Nvidia Corp. is acquiring Israeli interconnect maker Mellanox Technologies Ltd. for $6.9 billion, bringing together two firms that face rapidly accelerating competition for data-intensive computing platforms.
Mellanox and Nvidia, independently and working in collaboration, have staked out a significant footprint in data-intensive high-performance computing (HPC), but the sharks are now circling.
In November, Amazon announced its new chip, Inferentia, aimed at AI and other data-intensive platforms, and it may challenge Nvidia's GPU. In October, Cray announced "Slingshot," an interconnect that is aimed at HPC and AI and other data-centric platforms.
The Nvidia acquires Mellanox news didn't surprise Steve Conway, senior research vice president at HPC research firm Hyperion Research in St. Paul, Minn. "The competition is heating up because the [HPC] market is getting bigger and more attractive," he said, pointing to the announcements by Cray and Amazon as two recent examples.
"It's a smart move for Nvidia and Mellanox to get married because they're going to be stronger together against the competition," Conway said.
In Hyperion's market research studies, 78% of its survey respondents believe that Nvidia will be facing "serious competitive challenges" in the next four to five years, Conway said.
Nvidia acquires Mellanox to combine forces
Mellanox, which makes InfiniBand, a high-speed interconnect, and Nvidia have a sizable footprint on the Top500 list of the world's most powerful supercomputers.
The two companies have already worked together on large HPC systems. In October, the U.S. Dept. of Energy (DOE) unveiled Sierra, a supercomputer with a peak performance of 125 petaflops that uses Nvidia GPUs and Mellanox InfiniBand interconnect, as well as IBM Power 9 CPUs. It is the world's second fastest supercomputer, according to the latest Top500 ranking.
In June, the DOE announced the Summit supercomputer, the world's fastest supercomputer at 200 petaflops, which also uses Nvidia and Mellanox tech.

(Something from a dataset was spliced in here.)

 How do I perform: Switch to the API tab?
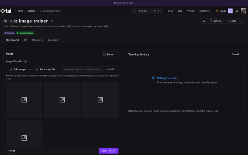tap(25, 40)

At one time supercomputing and HPC were entirely focused on CPU processing. GPU chips, originally designed for graphics processing, were found to be adept at processing computationally intensive mathematical problems faster and at a lower cost than a CPU. About a decade ago, Nvidia developed CUDA, a parallel computing platform that enables developers to utilize GPU's for general computing.
More on Mellanox
Mellanox got its start in 1999 as one of a handful of vendors selling InfiniBand switches.
The company, along with its early rivals, positioned InfiniBand as a better alternative to Fibre Channel for storage networks because InfiniBand was faster and had less latency than Fibre Channel.

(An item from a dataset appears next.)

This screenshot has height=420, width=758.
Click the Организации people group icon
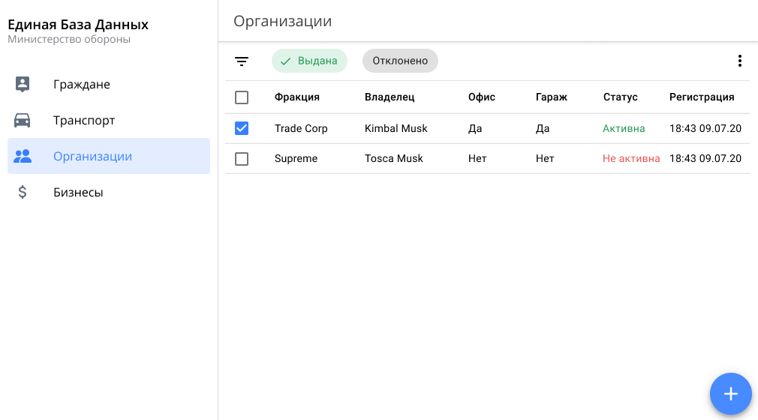23,156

Storage area network (SAN) administrators were reluctant to move to a new interconnect technology, but InfiniBand eventually caught on for HPC.
Mellanox claims most of the Top500 supercomputer sites use InfiniBand switching and that its InfiniBand and Ethernet products are used in 265 of the top 500 sites.
InfiniBand is also used as an internal interconnect for storage systems, including systems sold by Dell EMC, NetApp, IBM and DataDirect Networks.
Mellanox was the only InfiniBand startup to survive and is one of two InfiniBand vendors left along with Intel. Still, Mellanox now gets most of its revenue from Ethernet. In 2018, it generated $616 million from Ethernet and $438 million from InfiniBand.